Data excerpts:
○ ○ ○

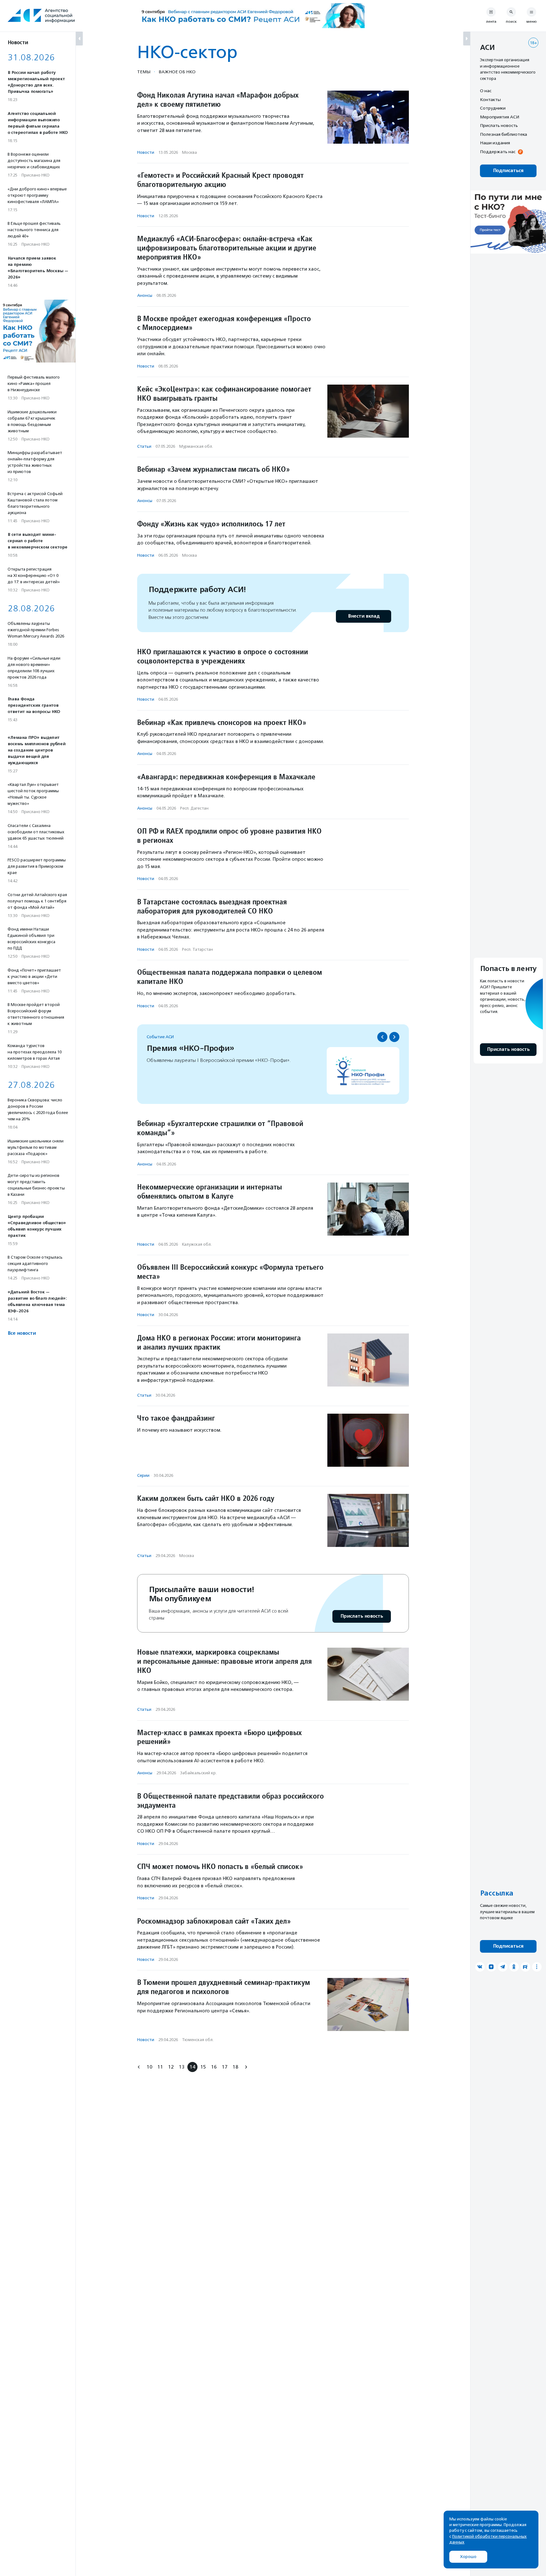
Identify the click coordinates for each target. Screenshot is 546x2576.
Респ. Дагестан (194, 808)
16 (214, 2067)
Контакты (490, 99)
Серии (143, 1475)
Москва (189, 152)
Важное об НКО (177, 71)
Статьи (144, 446)
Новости (145, 152)
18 (235, 2067)
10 (149, 2067)
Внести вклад (363, 616)
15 (203, 2067)
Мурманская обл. (196, 446)
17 (225, 2067)
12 (171, 2067)
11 (160, 2067)
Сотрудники (493, 108)
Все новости (22, 1333)
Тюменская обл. (198, 2039)
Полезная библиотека (503, 134)
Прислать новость (361, 1616)
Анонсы (144, 295)
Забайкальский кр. (198, 1772)
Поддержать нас (497, 151)
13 (182, 2067)
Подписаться (508, 171)
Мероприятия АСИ (499, 116)
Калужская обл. (197, 1244)
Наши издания (495, 142)
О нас (485, 90)
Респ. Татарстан (197, 949)
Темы (143, 71)
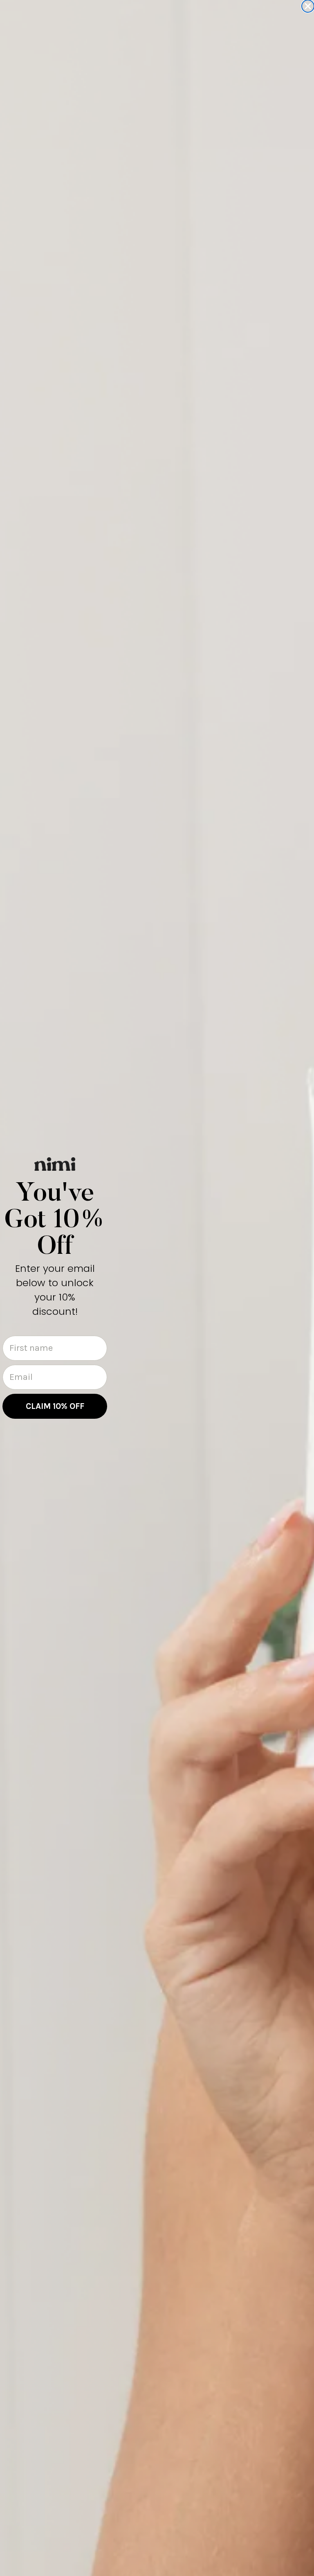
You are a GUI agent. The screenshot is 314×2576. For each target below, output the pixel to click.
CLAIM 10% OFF (55, 1406)
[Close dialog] (308, 6)
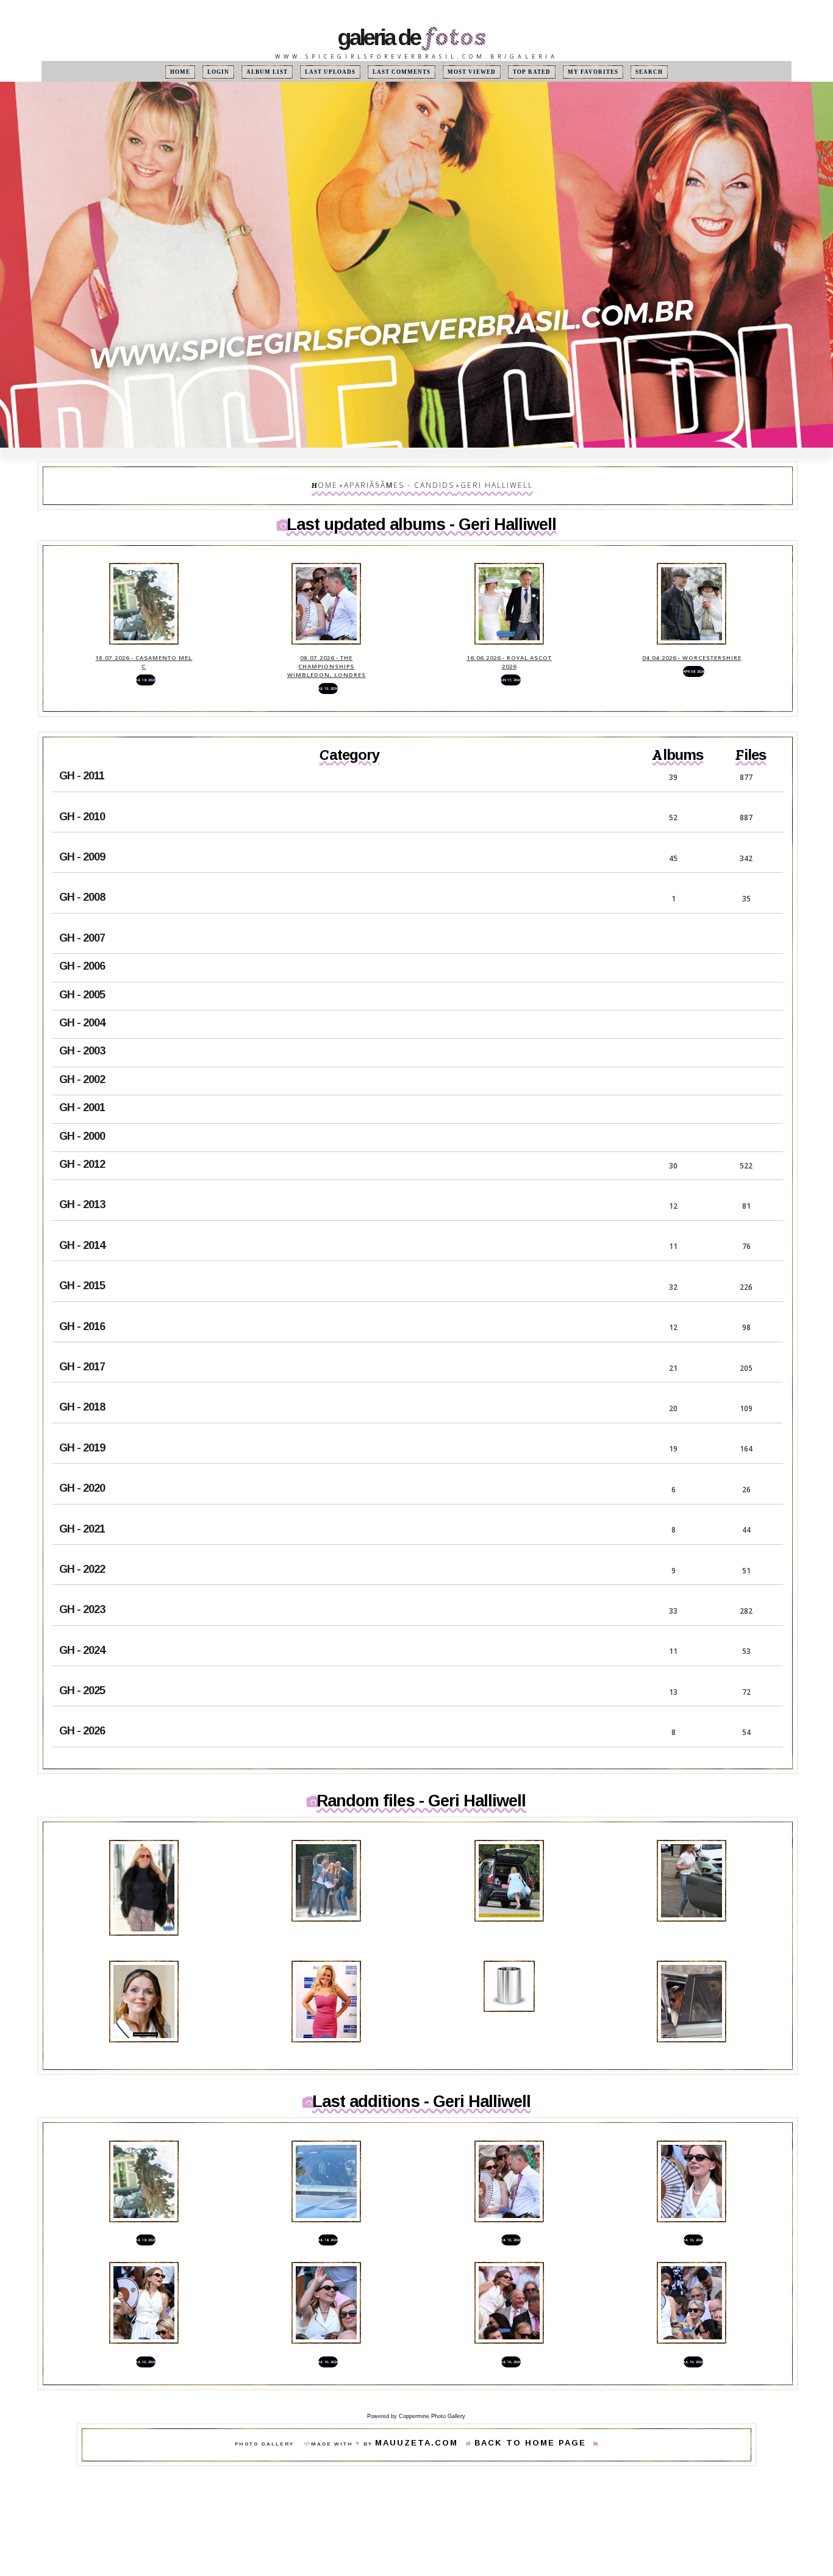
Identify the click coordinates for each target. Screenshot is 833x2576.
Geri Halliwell (482, 483)
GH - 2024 (82, 1626)
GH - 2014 (82, 1222)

○ ○ ○

* Exercise description
Extract exactly the lines from the one containing "Калужская обл. (197, 1244)" through the last line of the records above, both included, and leave out the pictures.

* Finished exercise
Калужская обл. (197, 1244)
Наши издания (495, 142)
О нас (485, 90)
Респ. Татарстан (197, 949)
Темы (143, 71)
You are a GUI agent. The screenshot is 314×2576. For each target below, output the pixel to click.
CLAIM 10% OFF (55, 1406)
[Close dialog] (308, 6)
Identify the click coordinates for each target. Screenshot is 833x2576.
Geri Halliwell (482, 483)
GH - 2024 (82, 1626)
GH - 2014 (82, 1222)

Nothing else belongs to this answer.